This work addresses the challenge in inductive generalization for reinforcement learning, where scaling up task complexity often leads to noisy and conflicting reward signals, resulting in unstable training and degraded generalization. To mitigate this, the authors propose DIBS, a novel approach that introduces behavioral cloning into the inductive generalization framework for the first time. DIBS first trains teacher policies for individual tasks using standard reinforcement learning and then leverages the resulting state-action pairs to learn a high-level policy evolution function via behavioral cloning. This decoupled design circumvents the instability of end-to-end reinforcement learning by providing dense and stable supervisory signals derived from the teacher policies. Empirical results demonstrate that DIBS significantly outperforms existing reinforcement learning and meta-reinforcement learning methods across multiple tasks, achieving both more stable training dynamics and superior zero-shot generalization performance.

Inductive generalization is a framework for reinforcement learning (RL) generalization in which inductively related task instances admit inductively related policies.
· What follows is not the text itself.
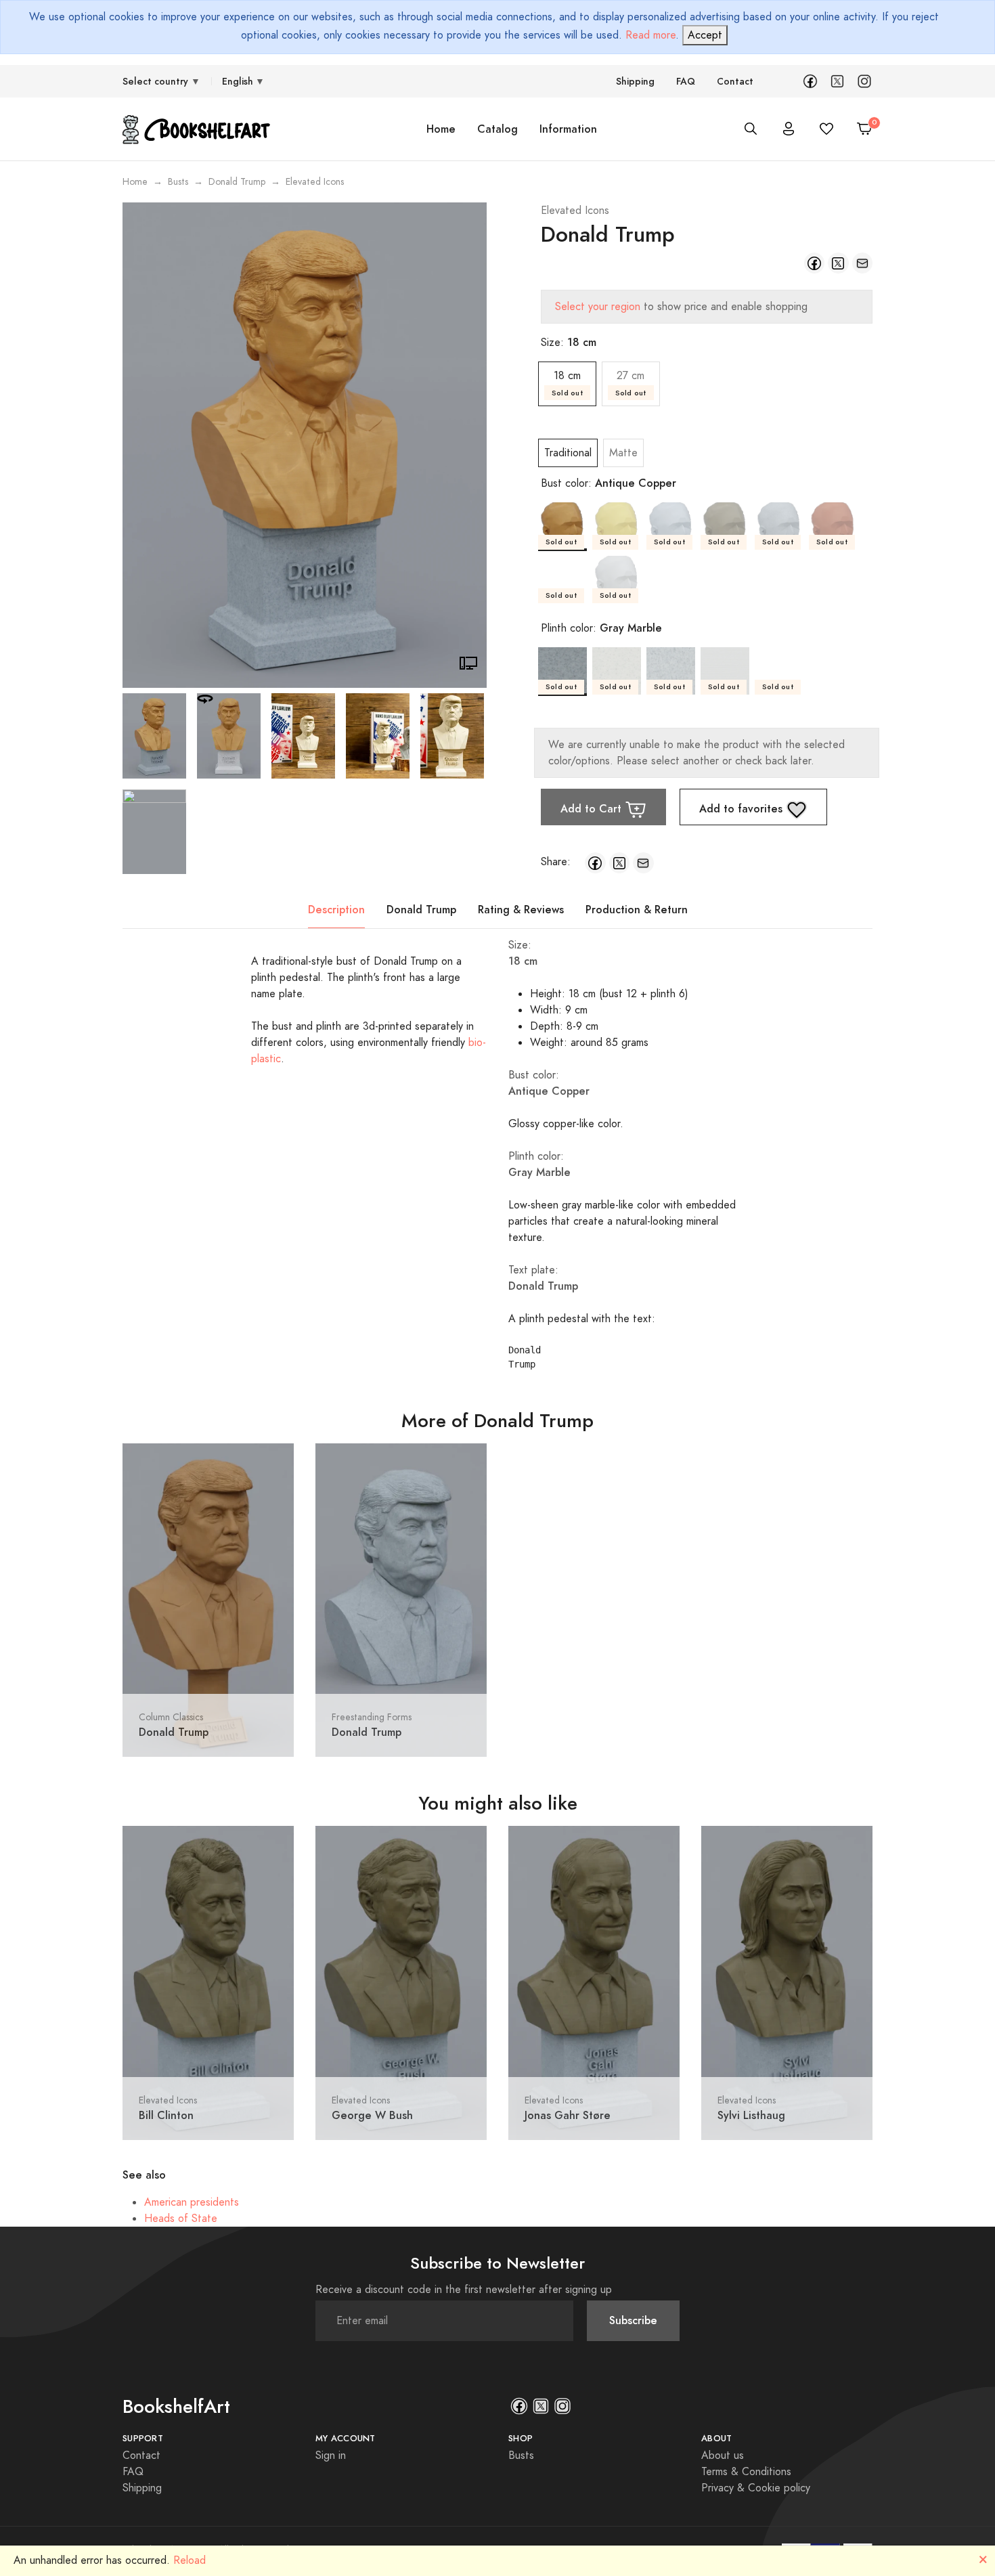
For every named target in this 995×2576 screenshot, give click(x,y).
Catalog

Prior work captures this structure via a higher-order policy-evolution function learned directly with RL, but suffers from poor training scalability: as training tasks grow, aggregated reward feedback becomes noisy and conflicting, destabilizing training and weakening generalization. We propose DIBS, a decoupled behavioral cloning approach that separates learning task-specific policies from learning the evolution function. We first learn individual teacher policies per task via standard RL, then fit the evolution function via behavioral cloning on teacher-labeled state-action pairs. This replaces noisy reward aggregation with dense, stable supervision. DIBS achieves significant improvements in both training stability and zero-shot generalization against existing RL and meta-RL algorithms.